Gran parte de mi labor como terapeuta reside en hacer aflorar y favorecer a la persona tomar conciencia de sus necesidades. Éste es un proceso que puede requerir tiempo, pues suele suceder que estamos muy desconectados de lo que realmente queremos aquí y ahora en nuestras vidas.
¿Qué pasa cuando no atendemos nuestras necesidades? Por lo general, si pensamos en un niño que está deseando llegar a casa para salir al parque y jugar con sus amigos, rápidamente entenderemos cómo actúa en nuestra persona la necesidad.
Dicho niño está conectado con el momento de coger quizás el balón de fútbol y cruzar la puerta de casa. Si por un momento el padre o la madre le prohíben unirse a sus compañeros y quedarse en casa, el chico conectará rápidamente con una sensación de frustración honda, normalmente reflejada hacia el exterior en forma de llanto, rabieta, insultos, amenazas o cualquier otra opción que le permita sacar las emociones que se despiertan dentro de él.
En el mundo del adulto el funcionamiento no es muy diferente, simplemente que hemos aprendido a no escuchar a nuestro cuerpo. Muchas veces, cualquier señal de frustración suele ser bloqueada y, literalmente, nos la comemos.
No solemos permitir exteriorizar nuestra frustración al momento, quizás por motivos sociales (“no está bien visto”, “qué pensarán de mí”…), quizás por miedo internos (“me quedaré sólo”, “me voy a volver loco si me dejo llevar por la rabia”…).
Esta estrategia de represión puede ser beneficiosa a corto plazo, liberándonos de posibles miedos como los que he expuesto antes. Sin embargo, no es una opción inteligente. Por inteligente, me refiero a que no es una estrategia válida para medio o largo plazo, sino que responde a una forma de actuar automática donde no hay un verdadero cuestionamiento de mis acciones.
Si imaginamos nuestro cuerpo como una olla exprés, donde el vapor generado corresponde a las necesidades frustradas, entenderemos qué puede ocurrir cuando no damos salida a todo aquello que legítimamente nace entre nuestras emociones.

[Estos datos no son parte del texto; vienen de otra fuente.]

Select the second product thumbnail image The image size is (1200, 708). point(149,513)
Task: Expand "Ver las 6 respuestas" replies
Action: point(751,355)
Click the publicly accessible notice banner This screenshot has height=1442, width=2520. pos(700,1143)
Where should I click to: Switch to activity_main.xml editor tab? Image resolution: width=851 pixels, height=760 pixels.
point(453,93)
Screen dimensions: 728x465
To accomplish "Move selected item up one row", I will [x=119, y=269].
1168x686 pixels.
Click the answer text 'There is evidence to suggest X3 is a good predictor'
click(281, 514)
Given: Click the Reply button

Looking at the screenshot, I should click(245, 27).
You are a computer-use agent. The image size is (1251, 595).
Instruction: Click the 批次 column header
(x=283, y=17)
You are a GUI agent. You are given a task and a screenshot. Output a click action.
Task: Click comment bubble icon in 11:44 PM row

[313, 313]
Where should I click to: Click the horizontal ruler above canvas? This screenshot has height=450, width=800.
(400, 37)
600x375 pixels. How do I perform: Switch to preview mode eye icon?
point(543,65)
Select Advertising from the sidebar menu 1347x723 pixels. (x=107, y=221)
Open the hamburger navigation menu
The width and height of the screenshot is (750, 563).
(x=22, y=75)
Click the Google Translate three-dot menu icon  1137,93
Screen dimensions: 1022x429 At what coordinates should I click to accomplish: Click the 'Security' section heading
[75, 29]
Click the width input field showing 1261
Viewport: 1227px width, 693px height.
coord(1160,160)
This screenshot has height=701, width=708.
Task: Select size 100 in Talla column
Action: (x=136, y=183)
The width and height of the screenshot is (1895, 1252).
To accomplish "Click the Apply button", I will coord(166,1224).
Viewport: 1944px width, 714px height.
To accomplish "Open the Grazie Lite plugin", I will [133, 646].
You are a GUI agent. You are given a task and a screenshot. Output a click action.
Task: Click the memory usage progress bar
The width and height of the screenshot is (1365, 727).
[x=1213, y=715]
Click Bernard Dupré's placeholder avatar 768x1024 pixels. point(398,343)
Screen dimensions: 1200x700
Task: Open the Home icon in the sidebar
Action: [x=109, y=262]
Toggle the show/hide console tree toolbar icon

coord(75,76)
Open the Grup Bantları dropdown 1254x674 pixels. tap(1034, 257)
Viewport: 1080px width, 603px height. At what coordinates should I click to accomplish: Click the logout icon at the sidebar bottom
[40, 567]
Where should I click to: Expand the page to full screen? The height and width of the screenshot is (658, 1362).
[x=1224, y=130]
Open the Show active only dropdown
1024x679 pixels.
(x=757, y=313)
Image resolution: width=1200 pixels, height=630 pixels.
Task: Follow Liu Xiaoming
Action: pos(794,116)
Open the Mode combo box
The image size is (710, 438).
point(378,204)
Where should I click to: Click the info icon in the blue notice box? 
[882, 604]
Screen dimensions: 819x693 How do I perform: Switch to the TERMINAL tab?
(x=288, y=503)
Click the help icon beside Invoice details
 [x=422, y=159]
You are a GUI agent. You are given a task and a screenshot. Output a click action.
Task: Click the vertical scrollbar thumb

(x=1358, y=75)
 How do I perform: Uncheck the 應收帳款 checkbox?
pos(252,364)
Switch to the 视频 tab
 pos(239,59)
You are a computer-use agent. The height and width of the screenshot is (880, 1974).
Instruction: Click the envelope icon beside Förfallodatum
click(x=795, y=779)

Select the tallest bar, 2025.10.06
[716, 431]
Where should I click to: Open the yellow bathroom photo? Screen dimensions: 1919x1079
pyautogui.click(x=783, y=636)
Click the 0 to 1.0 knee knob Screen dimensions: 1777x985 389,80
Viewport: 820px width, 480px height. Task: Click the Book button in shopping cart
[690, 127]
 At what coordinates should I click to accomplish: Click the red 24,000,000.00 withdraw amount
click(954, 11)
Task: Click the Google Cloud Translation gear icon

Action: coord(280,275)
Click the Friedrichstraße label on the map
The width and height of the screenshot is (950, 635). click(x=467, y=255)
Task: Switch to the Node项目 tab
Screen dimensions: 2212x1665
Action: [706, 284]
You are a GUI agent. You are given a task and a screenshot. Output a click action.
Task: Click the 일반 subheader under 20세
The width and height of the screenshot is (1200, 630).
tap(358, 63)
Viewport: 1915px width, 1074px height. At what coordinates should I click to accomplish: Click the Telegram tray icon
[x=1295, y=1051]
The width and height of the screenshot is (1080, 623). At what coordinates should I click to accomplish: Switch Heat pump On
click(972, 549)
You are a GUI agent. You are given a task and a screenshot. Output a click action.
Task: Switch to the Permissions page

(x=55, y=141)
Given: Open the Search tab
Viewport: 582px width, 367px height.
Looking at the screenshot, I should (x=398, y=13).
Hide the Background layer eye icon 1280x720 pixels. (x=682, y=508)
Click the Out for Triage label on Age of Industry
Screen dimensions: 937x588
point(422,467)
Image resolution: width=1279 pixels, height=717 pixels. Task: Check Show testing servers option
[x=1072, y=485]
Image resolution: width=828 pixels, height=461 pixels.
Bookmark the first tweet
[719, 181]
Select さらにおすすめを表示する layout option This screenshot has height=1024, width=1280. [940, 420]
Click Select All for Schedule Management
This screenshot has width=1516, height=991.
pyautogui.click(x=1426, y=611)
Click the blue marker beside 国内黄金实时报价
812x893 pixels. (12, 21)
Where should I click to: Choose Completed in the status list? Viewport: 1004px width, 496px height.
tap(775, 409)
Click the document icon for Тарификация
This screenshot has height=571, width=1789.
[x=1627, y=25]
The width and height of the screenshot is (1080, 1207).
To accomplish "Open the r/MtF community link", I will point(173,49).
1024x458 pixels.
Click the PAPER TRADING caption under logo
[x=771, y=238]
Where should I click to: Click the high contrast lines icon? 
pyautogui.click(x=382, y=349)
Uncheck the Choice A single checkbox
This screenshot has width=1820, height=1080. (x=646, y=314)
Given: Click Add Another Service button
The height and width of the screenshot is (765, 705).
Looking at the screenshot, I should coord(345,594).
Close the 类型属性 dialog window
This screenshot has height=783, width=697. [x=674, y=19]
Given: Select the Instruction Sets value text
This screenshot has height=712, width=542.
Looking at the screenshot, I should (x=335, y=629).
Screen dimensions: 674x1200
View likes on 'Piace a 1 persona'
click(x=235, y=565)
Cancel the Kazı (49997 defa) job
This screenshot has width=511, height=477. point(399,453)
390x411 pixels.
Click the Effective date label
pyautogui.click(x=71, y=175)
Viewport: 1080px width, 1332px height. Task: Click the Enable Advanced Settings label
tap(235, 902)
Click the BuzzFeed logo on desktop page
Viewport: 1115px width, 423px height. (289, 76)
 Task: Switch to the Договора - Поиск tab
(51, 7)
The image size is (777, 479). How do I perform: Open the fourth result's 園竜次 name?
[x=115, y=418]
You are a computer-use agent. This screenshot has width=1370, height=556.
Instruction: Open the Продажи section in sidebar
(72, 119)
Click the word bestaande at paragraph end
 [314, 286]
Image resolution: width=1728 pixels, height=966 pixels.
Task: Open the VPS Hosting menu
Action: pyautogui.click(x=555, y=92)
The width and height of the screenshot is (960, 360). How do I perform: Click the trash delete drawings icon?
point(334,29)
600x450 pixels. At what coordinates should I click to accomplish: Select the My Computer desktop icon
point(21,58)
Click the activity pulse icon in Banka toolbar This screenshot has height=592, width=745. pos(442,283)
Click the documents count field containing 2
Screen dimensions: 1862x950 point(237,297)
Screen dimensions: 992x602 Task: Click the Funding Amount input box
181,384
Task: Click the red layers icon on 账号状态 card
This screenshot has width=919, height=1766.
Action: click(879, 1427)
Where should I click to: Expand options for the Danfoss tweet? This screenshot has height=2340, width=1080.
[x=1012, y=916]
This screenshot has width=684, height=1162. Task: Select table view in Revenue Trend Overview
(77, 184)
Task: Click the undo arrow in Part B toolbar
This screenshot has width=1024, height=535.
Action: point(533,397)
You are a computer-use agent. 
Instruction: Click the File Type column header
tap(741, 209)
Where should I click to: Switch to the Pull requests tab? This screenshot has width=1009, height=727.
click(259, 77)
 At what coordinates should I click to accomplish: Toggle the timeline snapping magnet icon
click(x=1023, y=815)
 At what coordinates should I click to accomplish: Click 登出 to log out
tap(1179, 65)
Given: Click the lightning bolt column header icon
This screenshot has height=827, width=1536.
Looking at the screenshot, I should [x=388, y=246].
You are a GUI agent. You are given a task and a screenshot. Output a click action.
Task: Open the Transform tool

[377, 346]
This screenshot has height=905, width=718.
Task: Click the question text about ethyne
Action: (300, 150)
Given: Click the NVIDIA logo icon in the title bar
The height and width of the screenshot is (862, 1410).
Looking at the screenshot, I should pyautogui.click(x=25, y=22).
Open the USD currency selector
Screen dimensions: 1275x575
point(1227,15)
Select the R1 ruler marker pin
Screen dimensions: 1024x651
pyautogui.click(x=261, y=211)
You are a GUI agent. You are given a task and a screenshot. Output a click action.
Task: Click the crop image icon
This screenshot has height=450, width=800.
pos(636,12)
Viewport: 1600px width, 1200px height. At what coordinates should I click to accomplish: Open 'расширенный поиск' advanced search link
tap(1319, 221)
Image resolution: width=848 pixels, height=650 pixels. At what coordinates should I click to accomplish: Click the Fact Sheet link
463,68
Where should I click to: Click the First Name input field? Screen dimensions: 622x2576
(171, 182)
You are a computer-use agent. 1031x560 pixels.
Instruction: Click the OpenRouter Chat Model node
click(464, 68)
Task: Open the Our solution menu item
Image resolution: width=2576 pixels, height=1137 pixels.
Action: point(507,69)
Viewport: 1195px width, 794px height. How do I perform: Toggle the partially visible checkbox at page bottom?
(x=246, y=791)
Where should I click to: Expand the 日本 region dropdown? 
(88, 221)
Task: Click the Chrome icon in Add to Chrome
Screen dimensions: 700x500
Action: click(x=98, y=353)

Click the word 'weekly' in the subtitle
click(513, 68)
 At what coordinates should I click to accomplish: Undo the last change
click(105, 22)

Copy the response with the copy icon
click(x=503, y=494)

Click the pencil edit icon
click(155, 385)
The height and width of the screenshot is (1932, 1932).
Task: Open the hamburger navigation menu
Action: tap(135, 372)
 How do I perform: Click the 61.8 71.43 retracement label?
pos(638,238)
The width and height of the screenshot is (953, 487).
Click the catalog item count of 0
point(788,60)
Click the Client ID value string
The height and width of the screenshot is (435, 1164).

De un momento a otro, podemos estallar: quizás en forma psicosomática, es decir, mediante enfermedades, dolores, cansancio u otros síntomas que aparentemente pueden despistar y no relacionarse directamente con la represión de las emociones.
De hecho, en muchas ocasiones, la válvula de presión se eleva y dejamos que un latigazo de esa rabia salga al exterior, pero posiblemente en una situación y ante personas que no tienen nada que ver con el origen de la frustración. Son pequeñas conductas agresivas que emanan de nosotros mismos como mecanismo de protección para no estallar en consecuencias aún peores.
Sin embargo, ante todo este proceso, cabe cuestionarnos si hay alguna solución posible a las conductas agresivas y a la represión de las emociones. La respuesta es sí. La solución pasa por tomar contacto, no sólo con nuestras necesidades, sino también con el orden de prioridades.
Es decir, una vez sabemos qué queremos, es conveniente observar el grado de importancia entre las diferentes necesidades y escoger cuáles van a ser satisfechas antes que las otras. Un cuerpo satisfecho es un cuerpo sano. Una mente satisfecha es una mente sana.
Algo que parece tan sencillo, en realidad requiere mucha conciencia y atención. Una vez que nos hacemos adultos, dejamos de oír nuestras necesidades como hace el niño y nos vamos desvinculando del derecho que tenemos a satisfacerlas. Además, el adulto no se permite la “pataleta” que tan sabiamente fluye en el cuerpo del niño y le hace no enfermar.
Hay varios caminos que facilitan este proceso de descubrimiento. La psicoterapia es uno de ellos pues, a través de un espacio de interiorización, tomamos contacto con nuestra sabiduría interna y abrimos nuestra conciencia al amor hacia nosotros mismos, hacia nuestras necesidades que tan escondidas estaban.
Ante el juego de la vida es necesario saber con qué cartas contamos. No podemos jugar (vivir) plenamente sin conocer nuestros más profundos anhelos, pulsiones y necesidades.